Wednesday, October 06, 2010

Below The Belt: Corruption in the Balearics

Francesc Antich, president of the Balearic Government, has described corruption cases in the Balearics as a "low blow". One below the belt to the islands' image, to tourism promotion and to investment.

Corruption cases don't exactly help, but to what extent do they really register outside of the islands? Take tourists, for example. Some might be aware of the cases, but not so many. Those which are probably shrug the news off with a laugh and a declaration that "well, that's Spain for you". They are not totally wrong. The Balearics have assumed some prominence towards the top of the corruption league, but the islands have a way to go to wrestle the championship from the likes of Valencia or Marbella.

The biggest corruption trial of all is currently underway in Malaga, the result of the Operation Malaya investigation of alleged real-estate corruption in Marbella and elsewhere on the Costa del Sol. It goes back to the nineties and the time of one of the biggest public-office crooks of the lot - the former and now very much dead mayor of Marbella, Jésus Gil. Prosecutors in the case argue that a culture of corruption became ingrained once Gil took over as mayor in 1991, so much so that for a year from April 2006 the council in Marbella had to be run by the Spanish Government.

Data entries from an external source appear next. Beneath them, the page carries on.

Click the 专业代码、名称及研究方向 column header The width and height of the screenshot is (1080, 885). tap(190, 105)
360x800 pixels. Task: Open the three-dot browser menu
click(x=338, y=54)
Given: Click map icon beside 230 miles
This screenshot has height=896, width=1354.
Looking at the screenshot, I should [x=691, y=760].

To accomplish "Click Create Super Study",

The Malaga trial will register overseas, just as Gil frequently also used to register with foreign media. He did so because he was, to use a euphemism, "colourful" and because he was known in another capacity, as president of Atlético Madrid. It's the sheer scale of the trial that will attract interest, but, as with Gil, it is most unlikely to have any repercussions for Marbella in terms of tourism. Gil was accused of all sorts of things, but he was also credited with having overseen a transformation of Marbella and with making it a desirable tourist destination.

The Balearics, however, have to contend with the case involving the ex-president, Jaume Matas, a bigger fish in political terms than a mere town mayor. There is the potential for harm, certainly when it comes to the islands' image. A journalist from a British daily has been in contact with me regarding the Matas case, one that she has been and is monitoring, and the climax to which might well give the media the opportunity for what some might construe as knocking copy. But this is about all it will be. Sleaze is sleaze, as many a British politician can also testify to.

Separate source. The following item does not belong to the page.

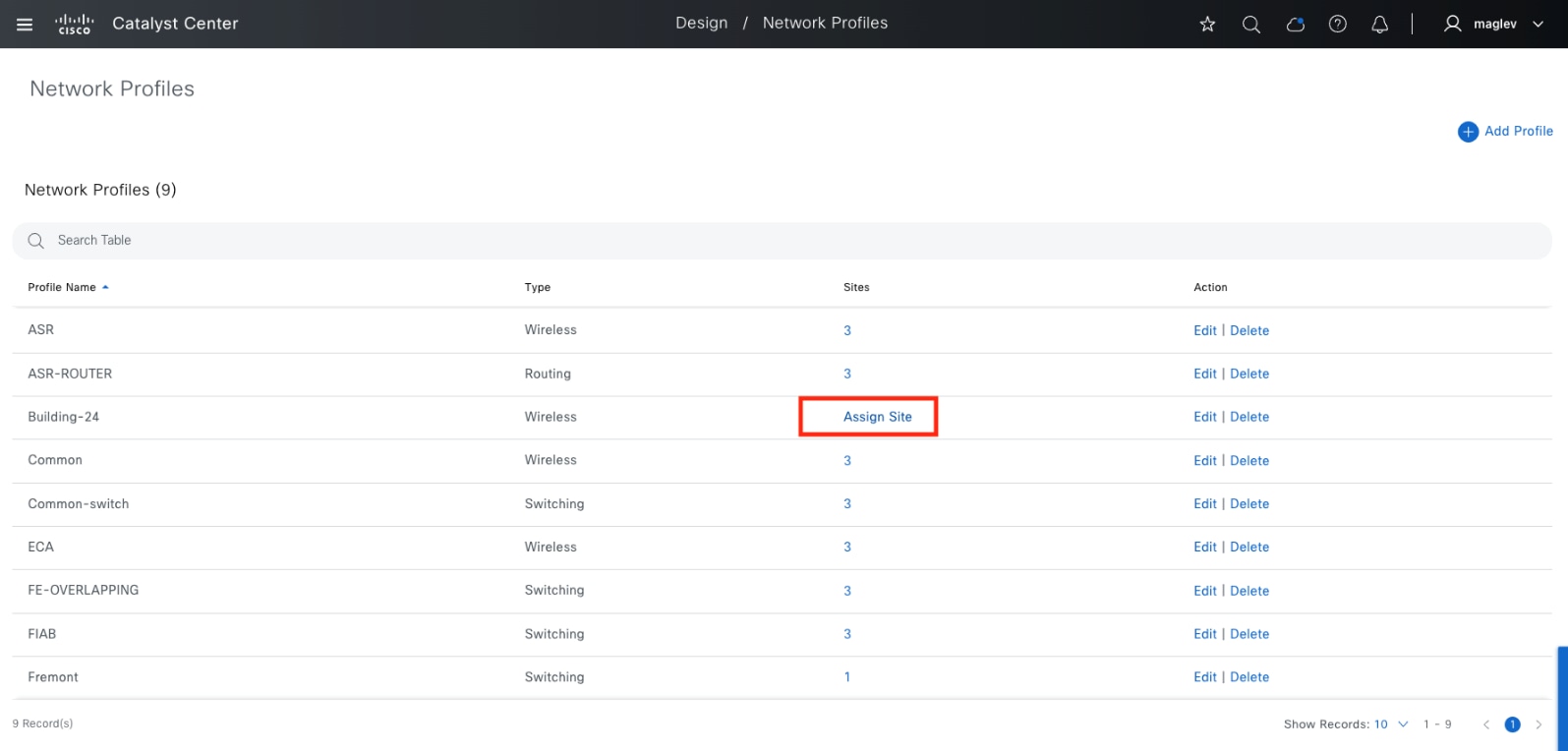1568x751 pixels.
Task: Go to Design in the breadcrumb
Action: [701, 24]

More significant where local tourism and corruption cases are concerned might be those surrounding what was going on at the agencies linked to the tourism ministry, IBATUR and INESTUR, and involving former tourism ministers. Any impact they may have or have had, however, will not have been with a tourist public but with travel companies. Even here though, the tour operators probably viewed the revolving door at the tourism ministry as an inconvenience through a breakdown of continuity rather than as a reason to be concerned for tourism per se.

While corruption tarnishes a reputation, there's little or no evidence to suggest that it harms tourism. So much for the "low blow" to tourism promotion. But what of investment? If Antich means by this property investment, again there is little which hints of corruption having any impact. The Balearics have been spared much of the problems of the mainland, ones that have led a committee of the European Parliament to highlight specific parts of Spain, notably the Valencian Region, as areas where corruption has gone hand in hand with greed and abuses of land rights. It is true that there are corruption cases in the Balearics that have to do with irregular urbanisation developments, but they have not given rise to outcries similar to those on the mainland.

Antich is not wrong in highlighting how corruption can create a negative image, but the cases have been and remain ones largely for internal consumption. Corruption can cause a loss of confidence and trust, clearly it can. But the loss of confidence through the constant drip-drip of cases being investigated is more one of a loss of confidence in the local political system rather than by tourists or investors.

The Antich government is pushing through a public sector law which is aimed at creating more scrupulousness and better controls of public finance. It's way overdue. It is perhaps too much to expect that there will not be future transgressions, but like the hope for the trial in Malaga is that it will draw a line under a corrupt past, so too might a new code for local politicians consign much of the wrongdoing to history.